It could hardly have come at a worse time — the notice from one of the world’s biggest publishers of schoolbooks and teaching materials that its authors should avoid using the word “pigs” and should not write about anything that could be perceived as pork-related…including sausages.
Right in the midst of the Paris-centered celebration and defense of freedom of expression that’s drawn millions to stand up for the liberties that radical Islam would try to destroy, along comes this “guidance” from Oxford University Press.
As reported by London’s Daily Mail, “Schoolbook authors have been told not to write about sausages or pigs for fear of causing offense…among Jews and Muslims.”
Many millions of students and teachers use books from Oxford University Press, which, according to its website, publishes more than 6,000 titles a year worldwide.
“Our range includes dictionaries, English language teaching materials, children’s books, journals, scholarly monographs, printed music, higher education textbooks, and schoolbooks.”
An article in the International Business Times notes that the no-pig, no-pork publishing guidance was disclosed during a BBC radio show on free speech in the wake of the brutal Islamic terrorists’ attack on Charlie Hebdo. One of the show hosts ridiculed the advisory:
Now, if a respectable publisher, tied to an academic institution, is saying you’ve got to write a book in which you cannot mention pigs because some people might be offended, it’s just ludicrous. It is just a joke.
A spokesman for the prestigious Oxford University Press reportedly defended the new guidelines in light of heightened “sensitivities” to cultural differences around the world and the potential for creating an offense.
“Our materials are sold in nearly 200 countries, and as such, and without compromising our commitment in any way, we encourage some authors of educational materials respectfully to consider cultural differences and sensitivities.”

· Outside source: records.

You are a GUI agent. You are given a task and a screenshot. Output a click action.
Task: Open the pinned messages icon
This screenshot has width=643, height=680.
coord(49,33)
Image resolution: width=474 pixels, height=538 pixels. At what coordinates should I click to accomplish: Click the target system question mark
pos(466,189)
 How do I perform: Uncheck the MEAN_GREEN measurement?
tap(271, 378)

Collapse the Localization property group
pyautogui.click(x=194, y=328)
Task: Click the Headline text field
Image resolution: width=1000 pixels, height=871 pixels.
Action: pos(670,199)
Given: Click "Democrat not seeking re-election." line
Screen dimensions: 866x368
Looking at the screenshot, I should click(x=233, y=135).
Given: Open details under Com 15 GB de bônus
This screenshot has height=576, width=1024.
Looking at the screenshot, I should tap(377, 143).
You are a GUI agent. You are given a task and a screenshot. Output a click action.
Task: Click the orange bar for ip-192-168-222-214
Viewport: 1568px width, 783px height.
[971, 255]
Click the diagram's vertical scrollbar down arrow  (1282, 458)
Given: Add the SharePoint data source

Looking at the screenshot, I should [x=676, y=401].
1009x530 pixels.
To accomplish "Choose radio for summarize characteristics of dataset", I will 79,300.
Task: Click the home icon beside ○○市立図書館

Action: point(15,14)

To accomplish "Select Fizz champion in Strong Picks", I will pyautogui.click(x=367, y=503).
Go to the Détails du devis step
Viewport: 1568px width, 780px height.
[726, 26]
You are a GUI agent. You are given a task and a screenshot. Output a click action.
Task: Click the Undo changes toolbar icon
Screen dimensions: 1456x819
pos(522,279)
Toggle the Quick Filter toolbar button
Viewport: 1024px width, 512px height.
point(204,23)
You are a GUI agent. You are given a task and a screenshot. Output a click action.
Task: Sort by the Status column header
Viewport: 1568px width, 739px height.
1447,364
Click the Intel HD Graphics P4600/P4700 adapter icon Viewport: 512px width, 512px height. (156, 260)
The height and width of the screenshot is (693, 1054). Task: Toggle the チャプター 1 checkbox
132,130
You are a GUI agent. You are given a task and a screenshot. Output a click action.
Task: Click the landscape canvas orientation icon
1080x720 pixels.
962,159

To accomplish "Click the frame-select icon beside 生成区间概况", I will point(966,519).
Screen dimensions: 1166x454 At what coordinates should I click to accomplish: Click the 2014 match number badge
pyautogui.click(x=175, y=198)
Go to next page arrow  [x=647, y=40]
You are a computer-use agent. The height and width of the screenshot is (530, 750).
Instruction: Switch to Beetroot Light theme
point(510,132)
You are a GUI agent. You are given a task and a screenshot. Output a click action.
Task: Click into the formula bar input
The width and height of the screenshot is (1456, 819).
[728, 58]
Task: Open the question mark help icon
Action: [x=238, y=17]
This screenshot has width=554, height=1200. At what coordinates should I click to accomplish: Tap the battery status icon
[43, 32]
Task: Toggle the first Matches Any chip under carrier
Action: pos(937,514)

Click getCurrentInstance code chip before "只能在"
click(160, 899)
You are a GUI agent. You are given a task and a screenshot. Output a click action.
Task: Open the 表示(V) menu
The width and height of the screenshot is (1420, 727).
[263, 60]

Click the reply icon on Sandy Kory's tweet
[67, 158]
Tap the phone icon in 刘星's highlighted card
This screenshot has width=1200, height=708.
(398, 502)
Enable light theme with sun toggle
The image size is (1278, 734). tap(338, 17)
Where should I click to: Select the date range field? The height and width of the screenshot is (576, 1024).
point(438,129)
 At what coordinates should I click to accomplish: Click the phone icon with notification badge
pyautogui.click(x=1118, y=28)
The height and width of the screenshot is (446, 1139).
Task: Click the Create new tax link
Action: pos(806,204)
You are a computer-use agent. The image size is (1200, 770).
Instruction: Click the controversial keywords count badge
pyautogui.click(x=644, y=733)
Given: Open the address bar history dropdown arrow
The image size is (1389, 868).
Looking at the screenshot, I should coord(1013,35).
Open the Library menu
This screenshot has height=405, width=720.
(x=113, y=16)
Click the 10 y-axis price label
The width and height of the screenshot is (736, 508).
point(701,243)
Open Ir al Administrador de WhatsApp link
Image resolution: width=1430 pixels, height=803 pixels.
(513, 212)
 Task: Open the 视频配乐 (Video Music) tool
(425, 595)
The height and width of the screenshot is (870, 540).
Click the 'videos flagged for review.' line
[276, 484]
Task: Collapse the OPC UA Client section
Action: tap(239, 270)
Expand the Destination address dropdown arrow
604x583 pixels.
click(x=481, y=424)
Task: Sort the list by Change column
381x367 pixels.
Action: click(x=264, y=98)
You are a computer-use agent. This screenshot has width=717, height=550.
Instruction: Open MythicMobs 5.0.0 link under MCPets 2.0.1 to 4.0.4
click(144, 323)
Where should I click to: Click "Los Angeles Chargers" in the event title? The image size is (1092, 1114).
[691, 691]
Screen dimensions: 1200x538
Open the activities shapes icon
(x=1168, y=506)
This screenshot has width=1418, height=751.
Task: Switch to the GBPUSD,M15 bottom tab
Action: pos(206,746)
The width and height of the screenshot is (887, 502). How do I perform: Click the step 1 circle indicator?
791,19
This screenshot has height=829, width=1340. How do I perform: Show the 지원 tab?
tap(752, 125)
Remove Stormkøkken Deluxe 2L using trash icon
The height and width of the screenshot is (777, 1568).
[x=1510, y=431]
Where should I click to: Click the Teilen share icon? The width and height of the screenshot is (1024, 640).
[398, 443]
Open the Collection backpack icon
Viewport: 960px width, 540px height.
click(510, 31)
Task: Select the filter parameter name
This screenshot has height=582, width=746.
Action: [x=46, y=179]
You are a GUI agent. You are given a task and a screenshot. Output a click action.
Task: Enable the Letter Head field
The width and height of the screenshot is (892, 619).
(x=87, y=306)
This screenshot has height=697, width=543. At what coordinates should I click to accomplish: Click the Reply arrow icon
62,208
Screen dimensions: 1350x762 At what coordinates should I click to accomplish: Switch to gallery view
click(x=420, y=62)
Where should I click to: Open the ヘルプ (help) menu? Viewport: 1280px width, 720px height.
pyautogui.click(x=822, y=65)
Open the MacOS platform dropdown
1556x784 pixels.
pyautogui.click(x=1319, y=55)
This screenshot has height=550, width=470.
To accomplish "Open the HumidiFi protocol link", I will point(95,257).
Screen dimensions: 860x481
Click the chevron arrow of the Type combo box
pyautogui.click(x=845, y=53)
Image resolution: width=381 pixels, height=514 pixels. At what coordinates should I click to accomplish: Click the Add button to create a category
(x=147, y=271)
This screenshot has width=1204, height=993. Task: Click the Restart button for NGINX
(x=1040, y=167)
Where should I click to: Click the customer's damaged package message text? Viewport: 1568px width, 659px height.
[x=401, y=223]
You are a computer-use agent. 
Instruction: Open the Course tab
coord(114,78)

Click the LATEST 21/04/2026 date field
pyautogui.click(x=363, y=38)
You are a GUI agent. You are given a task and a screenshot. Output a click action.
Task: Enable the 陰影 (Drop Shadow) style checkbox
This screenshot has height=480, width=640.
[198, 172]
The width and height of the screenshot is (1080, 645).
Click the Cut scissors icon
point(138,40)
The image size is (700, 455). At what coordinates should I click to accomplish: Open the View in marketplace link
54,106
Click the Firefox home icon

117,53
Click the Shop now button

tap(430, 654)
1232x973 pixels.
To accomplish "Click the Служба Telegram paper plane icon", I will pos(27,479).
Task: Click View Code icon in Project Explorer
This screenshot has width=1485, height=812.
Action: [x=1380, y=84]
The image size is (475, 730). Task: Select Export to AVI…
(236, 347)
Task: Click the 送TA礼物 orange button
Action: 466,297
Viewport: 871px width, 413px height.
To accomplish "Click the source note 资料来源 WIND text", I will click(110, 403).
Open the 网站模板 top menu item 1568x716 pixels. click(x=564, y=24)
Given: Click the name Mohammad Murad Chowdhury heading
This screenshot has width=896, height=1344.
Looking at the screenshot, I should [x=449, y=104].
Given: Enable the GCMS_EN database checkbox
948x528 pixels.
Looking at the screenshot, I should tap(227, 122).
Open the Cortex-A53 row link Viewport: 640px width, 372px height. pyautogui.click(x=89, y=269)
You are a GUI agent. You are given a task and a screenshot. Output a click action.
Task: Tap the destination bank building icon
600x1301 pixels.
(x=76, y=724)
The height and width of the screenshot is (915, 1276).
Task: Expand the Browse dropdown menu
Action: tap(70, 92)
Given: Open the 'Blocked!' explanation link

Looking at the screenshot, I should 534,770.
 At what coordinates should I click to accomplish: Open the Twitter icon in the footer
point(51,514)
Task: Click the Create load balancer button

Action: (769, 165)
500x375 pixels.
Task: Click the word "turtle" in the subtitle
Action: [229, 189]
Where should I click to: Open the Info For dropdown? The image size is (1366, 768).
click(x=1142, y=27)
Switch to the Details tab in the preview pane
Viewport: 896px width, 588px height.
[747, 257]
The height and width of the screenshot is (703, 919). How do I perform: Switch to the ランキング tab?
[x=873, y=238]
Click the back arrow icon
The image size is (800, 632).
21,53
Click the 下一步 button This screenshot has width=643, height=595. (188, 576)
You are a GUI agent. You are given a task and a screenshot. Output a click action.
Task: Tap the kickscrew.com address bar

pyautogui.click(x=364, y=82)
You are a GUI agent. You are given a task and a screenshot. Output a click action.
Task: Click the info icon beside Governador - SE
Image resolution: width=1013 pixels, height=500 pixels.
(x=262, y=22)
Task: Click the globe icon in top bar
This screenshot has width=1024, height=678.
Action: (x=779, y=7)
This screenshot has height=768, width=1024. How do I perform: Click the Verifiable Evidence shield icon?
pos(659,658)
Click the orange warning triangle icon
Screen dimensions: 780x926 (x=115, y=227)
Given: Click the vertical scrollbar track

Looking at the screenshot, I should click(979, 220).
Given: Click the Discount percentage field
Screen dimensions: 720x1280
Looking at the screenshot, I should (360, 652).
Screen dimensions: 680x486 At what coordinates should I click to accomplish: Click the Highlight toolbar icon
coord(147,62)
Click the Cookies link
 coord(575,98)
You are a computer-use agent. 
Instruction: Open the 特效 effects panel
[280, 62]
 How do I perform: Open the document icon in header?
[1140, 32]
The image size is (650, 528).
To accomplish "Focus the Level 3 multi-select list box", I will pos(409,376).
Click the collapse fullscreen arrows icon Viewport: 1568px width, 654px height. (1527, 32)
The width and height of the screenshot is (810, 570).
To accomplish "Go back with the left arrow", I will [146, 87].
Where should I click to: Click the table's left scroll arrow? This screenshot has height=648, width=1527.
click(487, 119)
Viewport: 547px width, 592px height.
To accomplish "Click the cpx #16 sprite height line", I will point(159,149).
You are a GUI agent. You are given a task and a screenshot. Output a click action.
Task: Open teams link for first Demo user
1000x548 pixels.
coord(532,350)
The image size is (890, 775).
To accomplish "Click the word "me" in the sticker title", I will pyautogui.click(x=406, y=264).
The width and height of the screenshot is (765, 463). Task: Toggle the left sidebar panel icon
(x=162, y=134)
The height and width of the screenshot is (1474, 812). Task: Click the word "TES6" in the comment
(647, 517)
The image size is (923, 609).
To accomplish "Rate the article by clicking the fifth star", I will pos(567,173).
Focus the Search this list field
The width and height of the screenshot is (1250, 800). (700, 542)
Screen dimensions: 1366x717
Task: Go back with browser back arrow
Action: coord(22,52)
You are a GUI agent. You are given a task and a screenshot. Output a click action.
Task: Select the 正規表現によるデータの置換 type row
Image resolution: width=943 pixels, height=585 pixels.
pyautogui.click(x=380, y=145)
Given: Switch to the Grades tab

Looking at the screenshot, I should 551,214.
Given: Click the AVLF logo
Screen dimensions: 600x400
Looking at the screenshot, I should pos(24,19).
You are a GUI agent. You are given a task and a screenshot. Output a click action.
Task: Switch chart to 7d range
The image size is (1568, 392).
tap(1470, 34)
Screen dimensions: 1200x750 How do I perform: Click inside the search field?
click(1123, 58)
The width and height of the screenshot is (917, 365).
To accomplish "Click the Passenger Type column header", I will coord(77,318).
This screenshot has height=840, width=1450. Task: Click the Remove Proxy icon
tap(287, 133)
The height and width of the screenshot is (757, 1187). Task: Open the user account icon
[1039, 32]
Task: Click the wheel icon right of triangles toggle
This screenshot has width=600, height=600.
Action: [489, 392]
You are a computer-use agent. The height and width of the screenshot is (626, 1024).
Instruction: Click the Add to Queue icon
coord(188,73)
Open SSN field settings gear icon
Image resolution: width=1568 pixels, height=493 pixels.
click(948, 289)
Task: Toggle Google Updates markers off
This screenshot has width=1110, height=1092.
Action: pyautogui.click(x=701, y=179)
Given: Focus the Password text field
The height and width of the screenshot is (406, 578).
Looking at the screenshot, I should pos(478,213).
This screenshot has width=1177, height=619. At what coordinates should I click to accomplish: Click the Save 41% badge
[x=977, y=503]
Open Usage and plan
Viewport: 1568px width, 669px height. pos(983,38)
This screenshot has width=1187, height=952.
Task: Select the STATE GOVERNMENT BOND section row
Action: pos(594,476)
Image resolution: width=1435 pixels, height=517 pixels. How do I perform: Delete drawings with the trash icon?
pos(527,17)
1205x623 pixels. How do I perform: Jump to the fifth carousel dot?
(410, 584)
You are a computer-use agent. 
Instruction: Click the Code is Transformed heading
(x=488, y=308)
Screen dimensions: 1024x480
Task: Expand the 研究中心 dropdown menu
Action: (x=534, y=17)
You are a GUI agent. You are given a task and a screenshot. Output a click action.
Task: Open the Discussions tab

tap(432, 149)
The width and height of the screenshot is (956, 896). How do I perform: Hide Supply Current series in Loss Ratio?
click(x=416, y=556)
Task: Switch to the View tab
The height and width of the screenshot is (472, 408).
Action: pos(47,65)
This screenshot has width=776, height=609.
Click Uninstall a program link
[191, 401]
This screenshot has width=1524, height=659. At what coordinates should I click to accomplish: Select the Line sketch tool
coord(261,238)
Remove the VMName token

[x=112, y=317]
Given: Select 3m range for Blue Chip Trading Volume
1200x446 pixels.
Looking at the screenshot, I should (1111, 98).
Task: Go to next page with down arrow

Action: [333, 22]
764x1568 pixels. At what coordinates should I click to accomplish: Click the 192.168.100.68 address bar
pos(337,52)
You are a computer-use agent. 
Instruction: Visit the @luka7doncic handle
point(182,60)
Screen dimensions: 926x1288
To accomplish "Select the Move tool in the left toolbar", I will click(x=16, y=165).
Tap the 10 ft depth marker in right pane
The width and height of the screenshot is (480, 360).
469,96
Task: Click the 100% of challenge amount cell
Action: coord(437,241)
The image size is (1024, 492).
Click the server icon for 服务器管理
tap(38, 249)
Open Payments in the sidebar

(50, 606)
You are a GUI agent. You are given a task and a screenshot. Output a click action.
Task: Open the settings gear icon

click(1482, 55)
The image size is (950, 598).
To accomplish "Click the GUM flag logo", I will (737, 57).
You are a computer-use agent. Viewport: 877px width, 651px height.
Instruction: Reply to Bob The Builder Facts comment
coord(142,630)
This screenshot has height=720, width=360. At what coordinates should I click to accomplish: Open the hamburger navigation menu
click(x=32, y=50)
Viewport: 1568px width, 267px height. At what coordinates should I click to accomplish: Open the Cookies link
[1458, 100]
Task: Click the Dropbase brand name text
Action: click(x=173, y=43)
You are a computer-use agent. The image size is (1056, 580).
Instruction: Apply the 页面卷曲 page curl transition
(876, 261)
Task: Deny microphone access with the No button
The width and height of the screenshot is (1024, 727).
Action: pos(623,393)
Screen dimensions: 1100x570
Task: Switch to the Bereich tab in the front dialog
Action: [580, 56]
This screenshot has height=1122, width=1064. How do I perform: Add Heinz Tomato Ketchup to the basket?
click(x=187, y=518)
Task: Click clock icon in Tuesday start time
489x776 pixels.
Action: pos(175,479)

On the BBC radio program, as reported by The Daily Mail, Tory MP Phillip Davies lambasted the publisher’s “nonsensical” no-pig guidelines, especially in textbooks and academic works where freedom of expression should be at its fullest display.
On the one hand you have politicians and the great and the good falling over each other to say how much they believe in freedom of speech and on the other hand they are presiding over people being unable to use and write words that are completely inoffensive.
We have got to get a grip on this nonsensical political correctness.